Toepasselijke wettelijke voorschriften
Het hof heeft gelet op de artikelen 6, 175 en 179 van de Wegenverkeerswet 1994, zoals zij golden ten tijde van het bewezen verklaarde.
BESLISSING
Het hof:
Vernietigt het vonnis waarvan beroep en doet opnieuw recht.
Verklaart niet bewezen dat de verdachte het onder 1 primair en 2 ten laste gelegde heeft begaan en spreekt verdachte daarvan vrij.
Verklaart zoals hiervoor overwogen bewezen dat de verdachte het onder 1 subsidiair ten laste gelegde heeft begaan.
Verklaart niet bewezen hetgeen de verdachte meer of anders is ten laste gelegd dan hierboven is bewezen verklaard en spreekt de verdachte daarvan vrij.

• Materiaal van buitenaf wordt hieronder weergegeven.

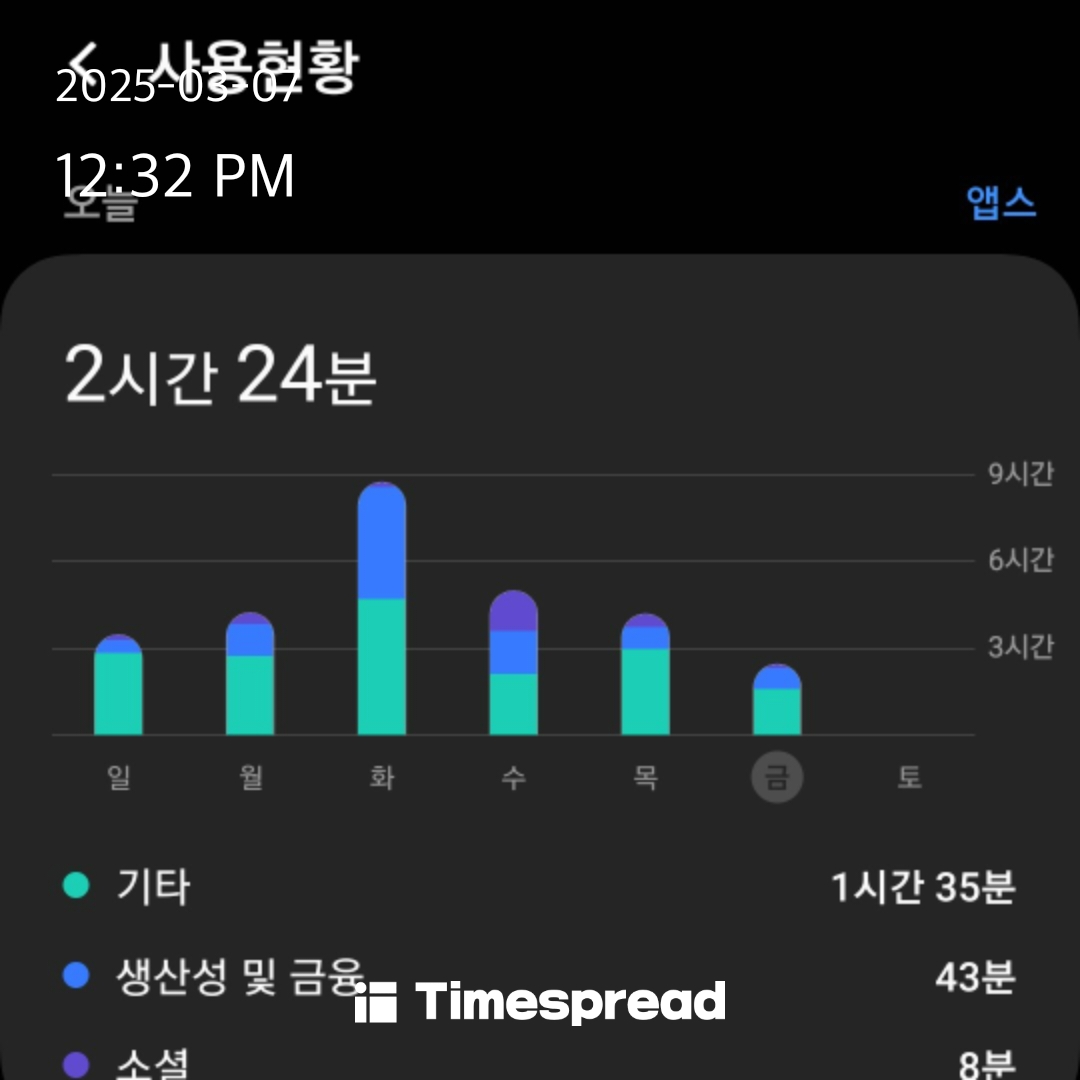Open the 앱스 view
The image size is (1080, 1080).
tap(1000, 203)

Verklaart het onder 1 subsidiair bewezen verklaarde strafbaar en verklaart de verdachte strafbaar.
Veroordeelt de verdachte tot een gevangenisstraf voor de duur van
- 4.
(vier) jaren.
Beveelt dat de tijd die door de verdachte vóór de tenuitvoerlegging van deze uitspraak in enige in artikel 27, eerste lid, van het Wetboek van Strafrecht bedoelde vorm van voorarrest is doorgebracht, bij de uitvoering van de opgelegde gevangenisstraf in mindering zal worden gebracht, voor zover die tijd niet reeds op een andere straf in mindering is gebracht.
Ontzegt de verdachte ter zake van het onder 1 subsidiair bewezen verklaarde de bevoegdheid motorrijtuigen te besturen voor de duur van
- 5.
(vijf) jaren.
Bepaalt dat de tijd, gedurende welke het rijbewijs van de verdachte ingevolge artikel 164 van de Wegenverkeerswet 1994 vóór het tijdstip, waarop deze uitspraak voor wat betreft de in artikel 179 van die wet genoemde bijkomende straf voor tenuitvoerlegging vatbaar is geworden, ingevorderd of ingehouden is geweest, op de duur van bovengenoemde bijkomende straf geheel in mindering zal worden gebracht.
Dit arrest is gewezen door mr. I.E. de Vries,
mr. A.M.P. Gaakeer en mr. G. Knobbout, in bijzijn van de griffier mr. F.L.C. Schoolderman.
Het is uitgesproken op de openbare terechtzitting van het hof van 28 februari 2012.